Monica was selected to be one of the Mentors, “the most influential women in the community,” at the Pittsburgh Business Times’ Mentoring Monday event on Feb. 24. Also, on Feb. 9, Veronica and Laura gave talks on the topic: “How could migrant justice be achieved through a Green New Deal?” at the Green New Deal Discussion downtown.
Our story, continued:
In mid-January, our emergency response line got a call from one of our clients, saying that her husband Juan (not his real name) had called her from his car to say that he was being stopped by the police, on his way back from taking their child to school. But after that the contact went dead. What happened? Where was he? Laura (Casa’s Emergency Response Organizer) went to work calling police departments, discovering hours later he was in the custody of ICE, who often are thought to be the police because they hide their identification. Along with Juan’s immigration attorney, they negotiated with ICE agents to hand the keys to Juan’s vehicle over to his wife so that it would not be towed.
It was more than a month later when his wife was finally able to see Juan, and that was only as a blurry image on a TV screen; he wasn’t able to see her. After driving 5 hours to York, where the bond hearing was held, Laura and Juan’s wife sat behind a glass wall, along with 3 supporters from an immigrant justice organization in York. They watched as the judge and Dept. of Homeland Security prosecutor questioned Juan, who was in a closet in front of a camera 100 miles away in Cambria, and his attorney, calling in from Pittsburgh. The hearing took 20 minutes, but it had a fortunate outcome: the lowest bond amount Laura had ever seen, $5000. She was later told that the judge took into account the presence of those sitting anxiously behind that glass wall. With $4000 provided for by Casa’s Fondo Solidario bond fund, it was not too difficult for the family to raise the rest. Juan’s wife and Laura drove the 5 hours back to Pittsburgh, with tears but also relief, and then, with the bond paid, his wife was able to bring him home the next day. Juan now awaits his next court hearing.
“New program at Brashear High School is aiming to help Latino youth thrive”, Ollie Gratzinger, Pittsburgh CityPaper, Feb. 3 2020. Casa San José’s program is featured.
“The real impact of Trump’s “public charge” immigration rule,” Stef Kight, Axios, Feb. 23, 2020. This is the rule that many of you wrote in to comment in protest on a few months ago. It was put into effect on Monday after a 5-4 ruling by the Supreme Court to allow it. “As many as 400,000 people every year could be denied green cards or visas because of the new rules.”
“Border Patrol Will Deploy Elite Tactical Agents to Sanctuary Cities: Agents from a special tactical team that normally confronts smugglers on the border are being sent to sanctuary cities across the country” Caitlin Dickerson and Zolan Kanno-Youngs, New York Times, Feb. 14, 2020.
Deported to Danger: United States Deportation Policies Expose Salvadorans to Death and Abuse”, Human Rights Watch Report, Feb. 5, 2020.

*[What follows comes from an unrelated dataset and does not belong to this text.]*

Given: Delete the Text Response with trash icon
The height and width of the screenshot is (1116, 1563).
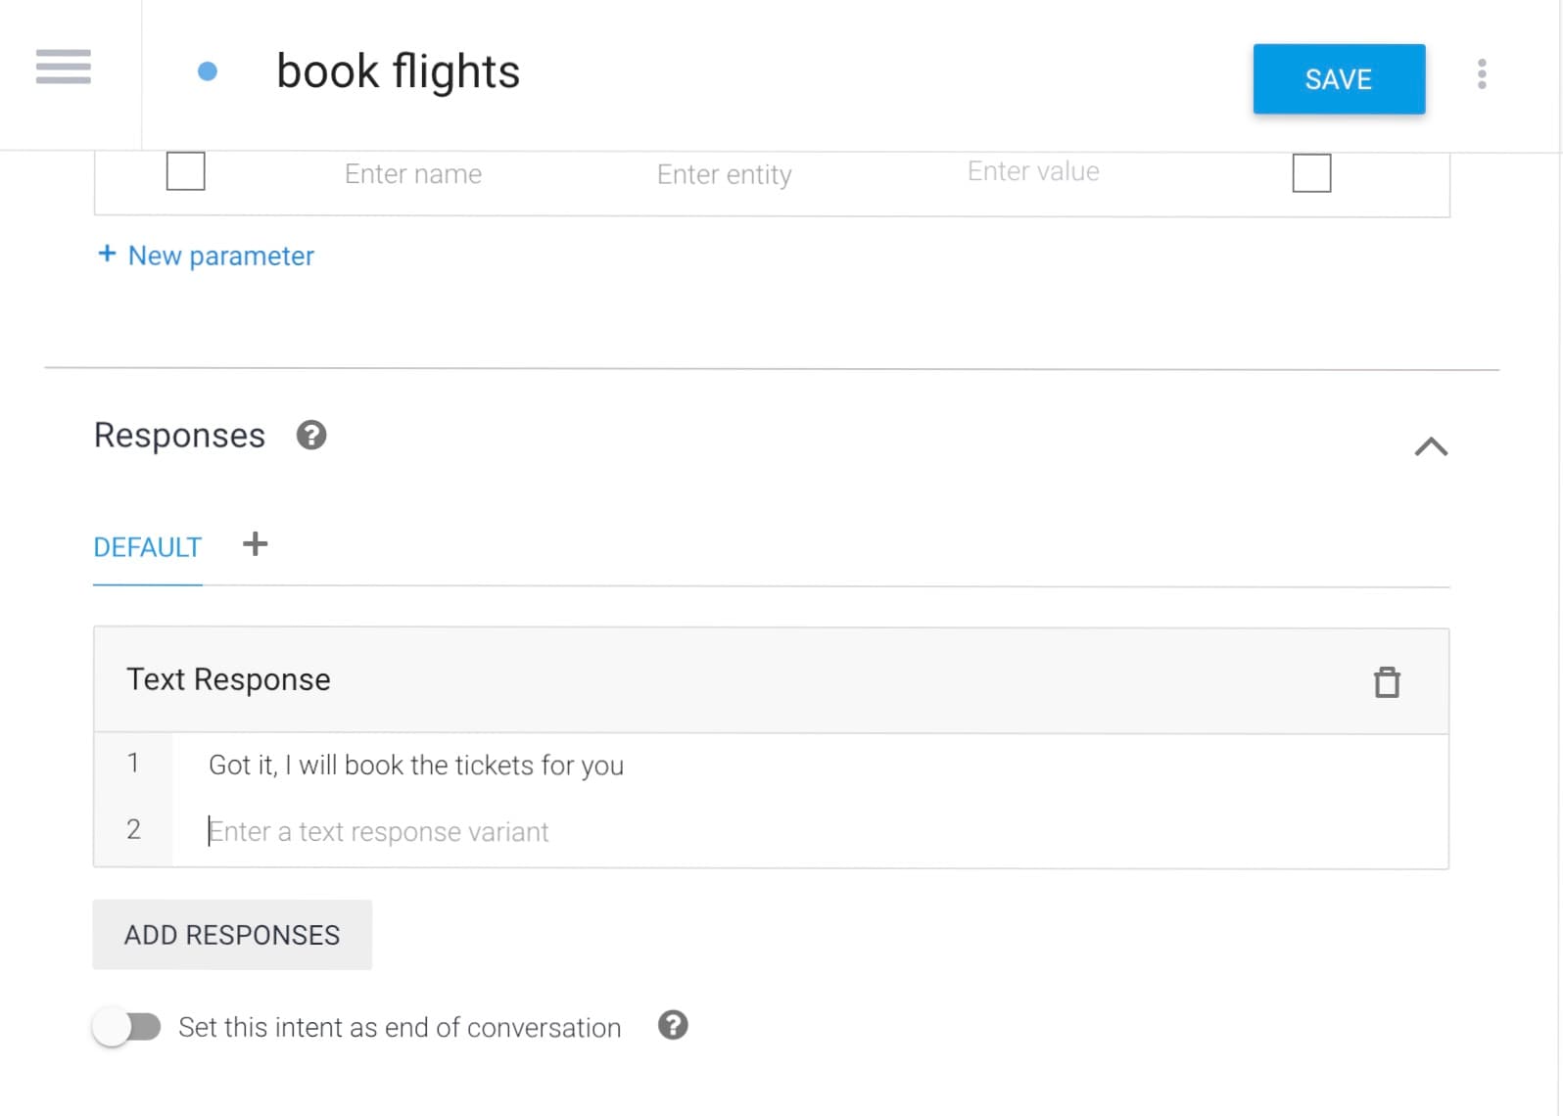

Trust and Consequences: The government required him to see a therapist. He thought his words would be confidential. Now, the traumatized migrant may be deported”, Hannah Dreier, Washington Post, Feb. 15, 2020. The Trump administration is requiring that confidential notes taken during mandatory therapy sessions with immigrant children be passed onto ICE, which can then use those reports against minors in court.
“How the Trump administration uses the “hidden weapons”of immigration law,” Isaac Chotiner, The New Yorker, Feb.13, 2020.
Recent polling on immigration in battleground states, and suggested messaging to rebut attacks from the Immigration Hub, a national pro-immigration advocacy group.